Österreich

Große regionale Unterschiede bei Öffentlichem Verkehr

Beim Angebot an öffentlichen Verkehrsmitteln gibt es in den heimischen Regionen große Unterschiede. Elf von 124 regionalen Zentren - Orte, die für die Region als Wohn-, Arbeits- und/oder Ausbildungsort große Bedeutung haben - sind nicht mit der Bahn erreichbar, berichtete der Verkehrsclub Österreich (VCÖ) am Donnerstag.

Straßenbahn in Graz SN/APA (Archiv)/INGRID KORNBERGER
Straßenbahn in Graz

In vielen Bezirken ist zudem das Angebot an schulfreien Tagen sehr mangelhaft, so der VCÖ. Als weiteres Problem ortete der Verkehrsclub, dass es vielerorts an sicheren Geh- und Radwegen fehlt und daher auch viele kurze Wege mit dem Auto zurückgelegt werden.

46 Prozent von Österreichs Bevölkerung leben laut VCÖ in sogenannten peripheren Bezirken, wo der Anteil des Autos an der Mobilität deutlich höher als in zentralen Bezirken ist. Bewohner peripherer Bezirke fahren laut Daten des Verkehrsministeriums im Schnitt mit 11.580 Kilometer um rund 2.000 Kilometer pro Jahr mehr mit dem Auto als jene in zentralen Bezirken.

Bei den elf regionale Zentren ohne Bahnanschluss handelt es sich laut Verkehrsclub um Abtenau, Birkfeld, Eisenerz, Ferlach, Güssing, Matrei in Osttirol, Oberwart, Oberpullendorf, Völkermarkt, Waidhofen an der Thaya und Zwettl. Einige davon, wie Zwettl, Waidhofen/Thaya, Oberwart und Oberpullendorf hätten zumindest zahlreiche Buslinien.

In 19 Bezirken benötigt dem VCÖ zufolge an einem Werktag mehr als die Hälfte der Bevölkerung über eine halbe Stunde, um das nächste regionale Zentrum mit öffentlichen Verkehrsmitteln zu erreichen. Im Bezirk Rohrbach in Oberösterreich können laut ÖROK überhaupt nur 27 Prozent der Bewohnerinnen und Bewohner das nächste regionale Zentrum innerhalb einer halben Stunde mit dem Öffentlichen Verkehr erreichen, im Bezirk Villach Land nur 34 Prozent und in Graz-Umgebung nur 36 Prozent. Außerdem gibt es große Unterschiede zwischen Schultagen und schulfreien Tagen.

Der VCÖ forderte, Ortskerne und die Nahversorgung zu stärken. "Darüber hinaus brauchen die ländlichen Regionen ein dichteres öffentliches Verkehrsnetz mit häufigeren Verbindungen und zwar auch an schulfreien Tagen und außerhalb der klassischen Pendlerzeiten", so der Verkehrsclub.

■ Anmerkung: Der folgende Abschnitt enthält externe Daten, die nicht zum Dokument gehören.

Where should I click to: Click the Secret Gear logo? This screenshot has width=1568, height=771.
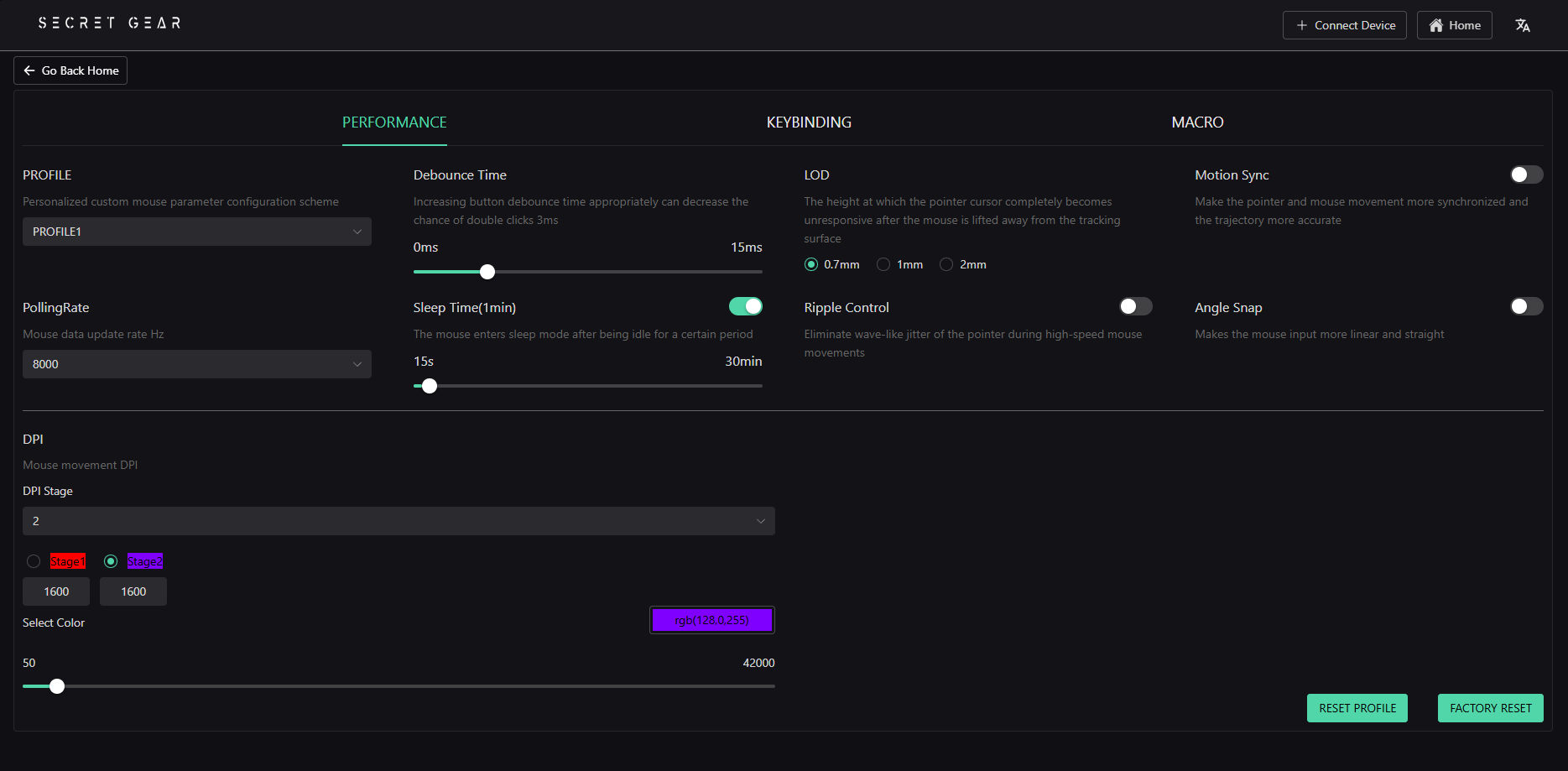coord(109,23)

Er wies auf das Vorbild Schweiz hin, wo in und aus allen Orten, in denen mindestens 300 Personen wohnen, arbeiten oder eine Ausbildung absolvieren, es mindestens zwölf Busverbindungen pro Tag geben muss. Laut VCÖ wurden für Österreich zwar im Jahr 2014 derartige Standards definiert, aber noch immer nicht flächendeckend umgesetzt.